Architecture and Specifications
Product overview
Vega 10 is being fabbed on Global Foundries’ 14nm FinFET-based process technology, which is the densest foundry process available. FinFET transistors are crucial to reducing power consumption and enabling operating voltages that are 150mV lower than the previous generation, thereby cutting active power by 30% from a 1V baseline. For the last six years, graphics processors have relied on 28nm high-k/metal nodes. We have moved towards the last gen 14nm FinFET. The most affordable model will be the Radeon RX Vega 56 which will offer 10.5 TFLOPS of fp32 performance at a price of 399 USD. All three cards have been fitted with 8 GB of HBM2 graphics memory, two stacks thus with a 2048-bit memory bus. The 64 editions will offer 484 GB/s of bandwidth, the 56 shader cluster edition get 410 GB/s of graphics memory bandwidth. So when we break down the products in a more simplistic way we see the following:
Basically, the Vega GPU is based on 64 shader clusters with 64 shader processors each. So that makes a nice 4096 shader processors in total. These shader partitions are tied to 64 ROPs. TMUs wise for a fully enabled unit AMD has always used a 4:1 ratio meaning 64 CUs x 4 = 256 texture units, which is a good number. Memory sits on a 2048-bit wide bus (two memory stacks of 1024-bits each) spread over the 64-bit controllers.
An bit more architecture
For the Radeon RX Vega 64 - sixty-four shader clusters with 64 shaders per cluster equal to 4096 shader processors that turbo to the 1.545 GHz dynamic clock frequency.

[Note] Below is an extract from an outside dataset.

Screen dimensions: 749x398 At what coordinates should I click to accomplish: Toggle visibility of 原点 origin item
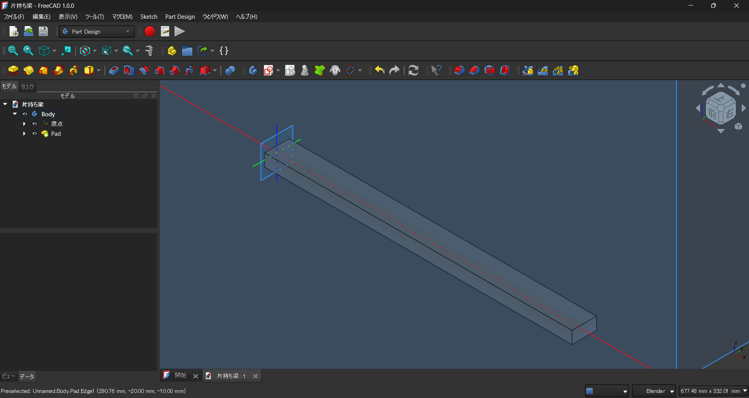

The Vega 10 GPU is based on a whopping 12.5 billion transistors and is fabbed on a 14nm FinFET LPP process. It comes with over 45MB of SRAM cache across the chip and thus holds either an 8 GB (consumer) or 16 GB (Pro) configuration. While we'll get into the details of Vega in our review, the GPU is based on a design with 4 synchronous compute pipes, four next gen geometry engines and for the fully activated SKU, 64 next gen compute units which will get you 4096 shaders processors and 56 x 64 = 3584 shader procs for the 56 model.
The full 64 model would be tied to 64 ROPs and 256 / 224 texture memory units. G33k stuff: L2 cache has been doubled to 4 MB. Render back-ends are now clients of the L2.
To the left, the new Vega 10 GPU with two 4 GB HBM2 stacks - to the right, the older Fiji GPU (Fury) holding four 1 GB stacks
Vega is fitted with HBM2 memory (vertically stacked graphics memory placed on die) as well as using a new IO gateway, the graphics memory cache is a synonym for High Bandwidth Cache. Earlier on, AMD stated that Vega is a GPU with 200 new features. A number of things are key for AMD with this scalable new GPU architecture. Vega 10 is using High Bandwidth Video Memory, VRAM, graphics memory or whatever you like to call it. The specific type used is HBM2 memory. The graphics engineers from AMD claim that HBM2 will offer you 5x the power efficiency compared to any other graphics memory including GDDR5, and yes, that is huge.
Another benefit obviously is capacity. HBM is on-chip vertically stacked (slabs of memory cells placed on top of each other) and you know it, when it comes to caches and memory bigger is simply better (in terms of storage volume). With the second iteration of HBM, HBM2, AMD now has 8x the density per stack with a 50% smaller footprint.